WASHINGTON — Despite a recent 37% surge in federal non-withheld income tax revenues, a new Rockefeller Institute study warns that the tax data may be deceiving and not equate to a rapidly recovering economy.

“States with income taxes will have a little joy, perhaps a little sorrow, and an abundance of uncertainty,” wrote Institute researchers Don Boyd and Lucy Dadayan.

A small number of taxpayers with large, volatile, uncertain and sometimes movable non-wage income can dominate April income tax collections, the report said.

“When this kind of income spikes or falls, taxpayers often adjust their payments of estimated tax in September or January, and ‘settle up’ when they file their returns in April,” Boyd and Dadayan wrote.

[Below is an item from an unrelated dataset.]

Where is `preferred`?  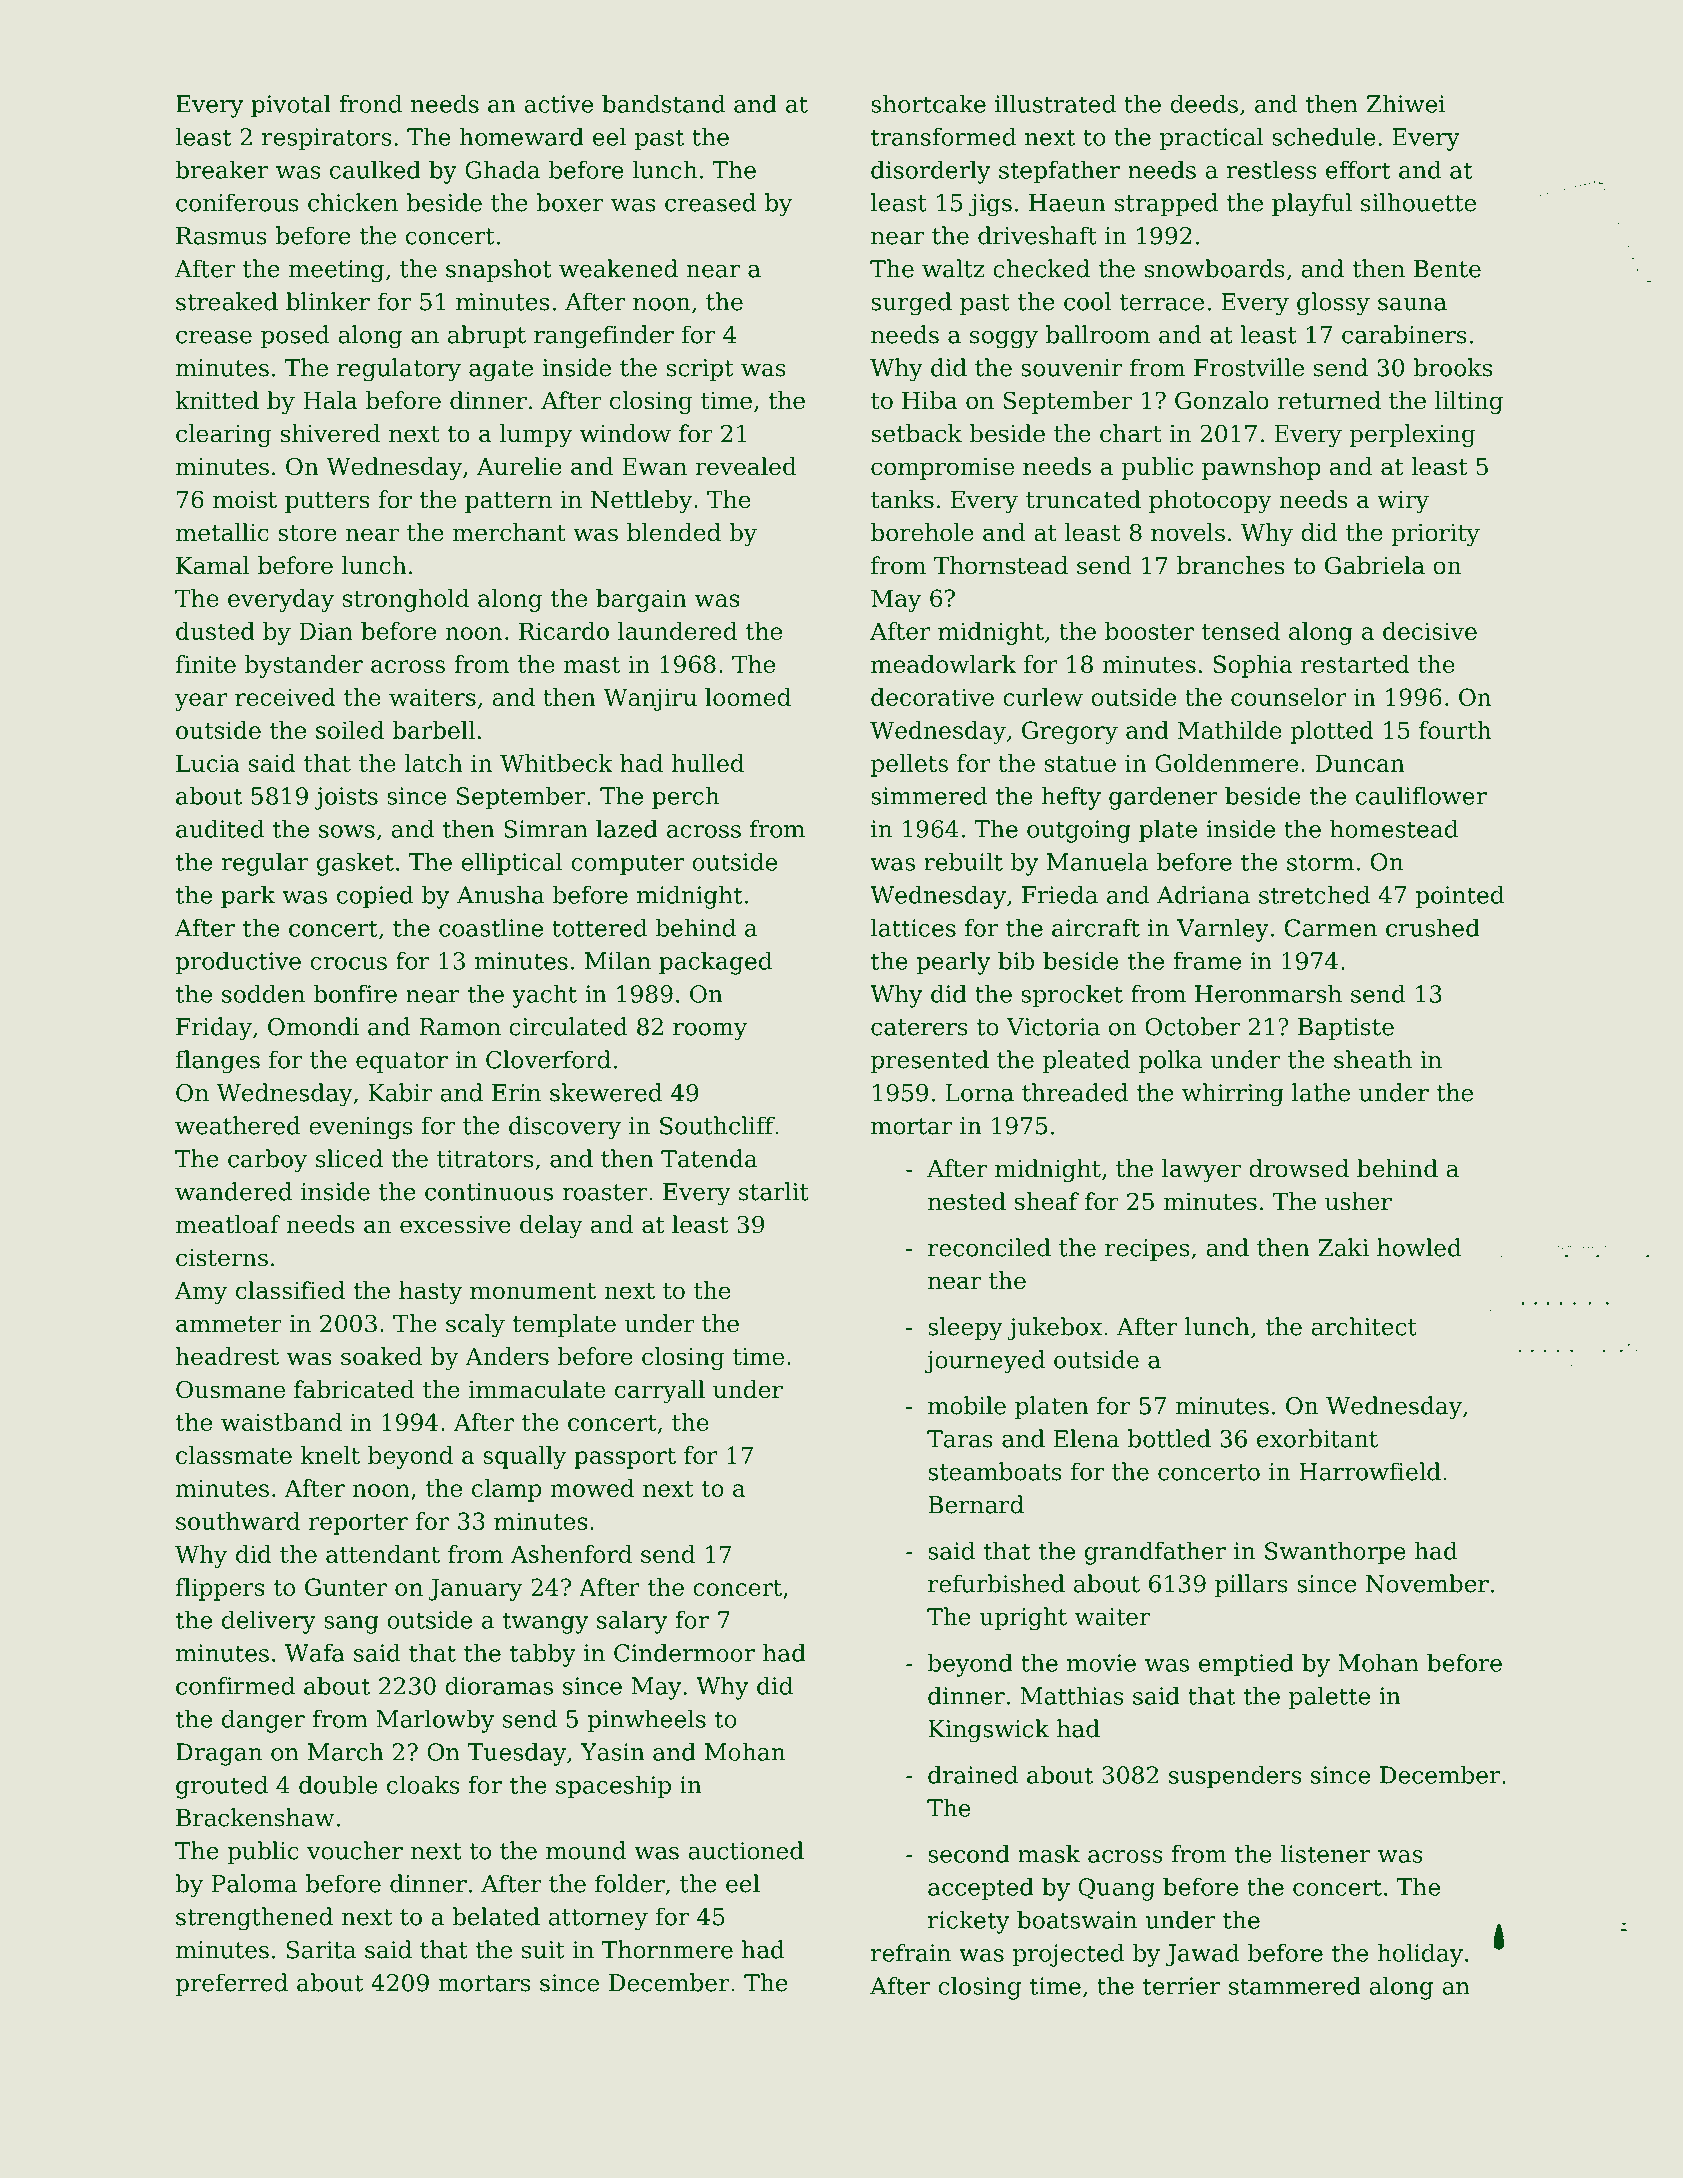 preferred is located at coordinates (231, 1984).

In 2012, taxpayers knew that federal income taxes were scheduled to rise in 2013 after the year-end “fiscal cliff” agreement materialized and the top income tax rate rose to 39.6% from 35%. Therefore the report suggests that taxpayers had an incentive to accelerate income into 2012 from 2013 and later years to lower their overall tax liability. For example, capital gains are the easiest form of income to move.

A similar surge in state tax collections in the first four months of 2013 also appears to be the result in large part from income accelerated into 2012, the report said. One early sign that taxpayers accelerated their income was found in the final quarter of estimated taxes to states which rose by 25.2%, up from 6.7% in the first three quarters of 2012.

California income tax revenue in April was approximately $4.5 billion more than expected and analysts attribute some of it to accelerate income. Connecticut, Illinois, Nebraska and Pennsylvania all saw jumps in tax revenues as well. The Rockefeller Institute expects other states will report revenue surges as well.

Boyd and Dadayan said that reviewing April tax-return revenue surges is tricky because it could mean the economy in the previous year actually was stronger than previously thought and longer term revenue outlook could be better than believed.

However, they warn most of the economic data suggests the “temporary surge in revenue may mask underlying weakness in the economy.”

“Over the longer term, this could be bad news — it could mean that accelerated money received now, used to pay current bills, will not be there to pay for services in the future,” the report cautioned.